Extracted text:
* * * * *
Wesleigh’s son Kaden and my cousin Katie’s daughter, Lillian, were adorable as ring bearer and flower girl.
My talented cousin Andy arranged the music for the wedding and played trumpet while also serving as a groomsman.
The tables at the reception carried a special tribute to Uncle Roger, who used to throw Hershey’s Kisses to students who answered questions correctly in his classes.
Our family with Aunt Gem before the wedding.
Mom with Joyce, Uncle Roger’s friend and fellow Cardinals fan from Bethany College.
The wedding was in my cousins’ hometown of Lindsborg, Kansas, known as Little Sweeden USA. There are Dala horses like this everywhere, and many of the homes have the family name painted on a Dala horse sign hanging from the porch.
Aunt Gem treated us to an amazing brunch the morning after the wedding at the Sweedish Crown (Sweedish crepe-pancakes with Lingonberry jam, yummmm!) It was great to see all the Bishop cousins together (including Tim!) and we got to be there when my cousin Katie announced some very exciting news to the family: Baby #2 is due on New Year’s Eve!
* * * * *
Information provided:
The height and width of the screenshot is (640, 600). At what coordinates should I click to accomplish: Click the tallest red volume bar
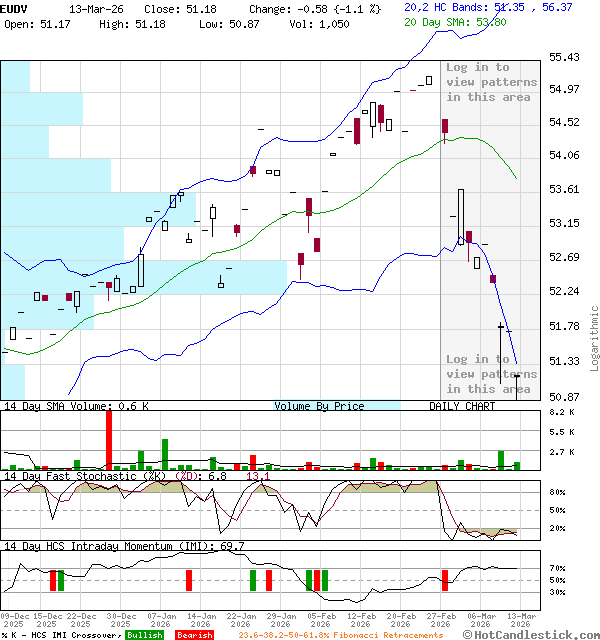(109, 440)
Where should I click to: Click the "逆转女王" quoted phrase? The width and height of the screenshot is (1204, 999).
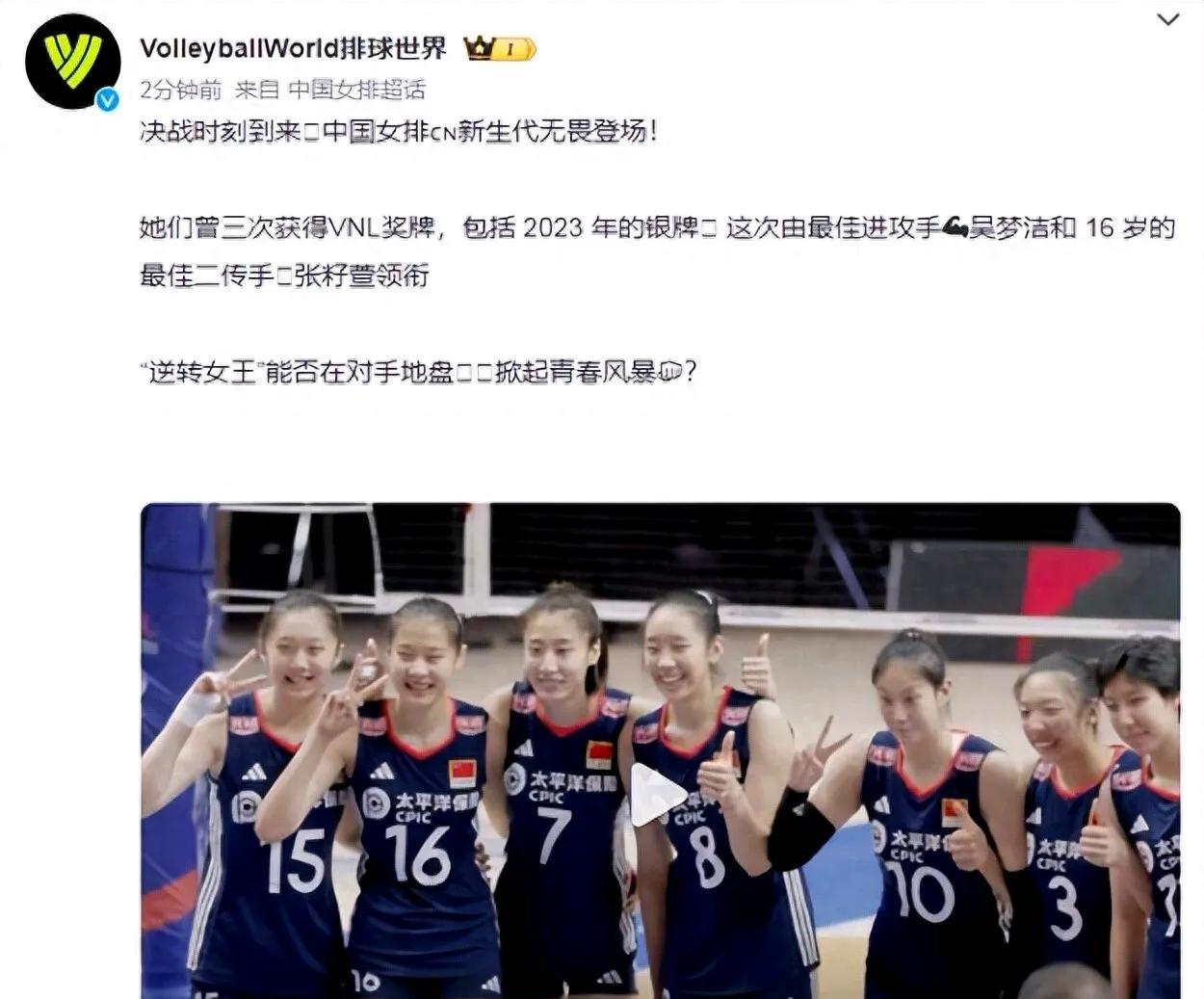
* * * * *
Task 1: Decide whether each statement below agrees with the wedding post, answering yes or no and quoting the words of the post that settle it: (a) Andy played trumpet at the wedding; (b) Uncle Roger hosted the brunch the morning after the wedding; (c) Katie's second baby is due on New Year's Eve.
Task 2: According to the wedding post, what did Uncle Roger throw to students who answered questions correctly in his classes?
Task 3: Continue the wedding post from its final sentence.

Output 1:
(a) Yes: "played trumpet while also serving as a groomsman"
(b) No: "Aunt Gem treated us to an amazing brunch the morning after the wedding"
(c) Yes: "Baby #2 is due on New Year’s Eve!"

Output 2: Hershey’s Kisses.

Output 3:
Before leaving Lindsborg, we visited Aunt Gem’s beautiful home. Here are a few of her St. Louis Cardinals treasures, including a replica of Uncle Roger’s brick.
We spent the night at Katie’s house where we had a blast with her daughter Lillian.
Dr. Lillian informs Matt he has marshmallows and macaroni in his ears.
Where’s Waldo, Disney Princess style
Princess Tangled is a pretty good dancer!
Katie and Travis spoiled us with a delicious taco dinner and homemade strawberry shortcake desert! I’ve never tasted anything so amazing.
The photo is of my mom with her brother Roger (Katie’s dad) as kids.
Mom was determined not to leave Indiana without a pork loin sandwich, a local fast food staple she remembered from her college days. We didn’t have a chance to stop in Indiana, but did manage to find one at this Frisch’s Big Boy restaurant in Ohio.
On the morning of my 28th birthday, we broke out ToastTite, a grilled sandwich pocket maker from my mom’s childhood. This one was filled with eggs, bacon, jack cheese and salsa. Yum!
By our final morning, we were pros at packing the car. Total miles traveled: 4,015. Total gas cost: $351.38.
Lessons learned on this trip: The long way is actually shorter, “Buffalo buffalo buffalo Buffalo buffalo, Buffalo buffalo” is actually a grammatically and semantically correct sentence, Kansas is windy, Colorado is beautiful, four people can comfortably live 11 days in a Prius, and despite what they say, no matter how long you stay away, you really can go home again.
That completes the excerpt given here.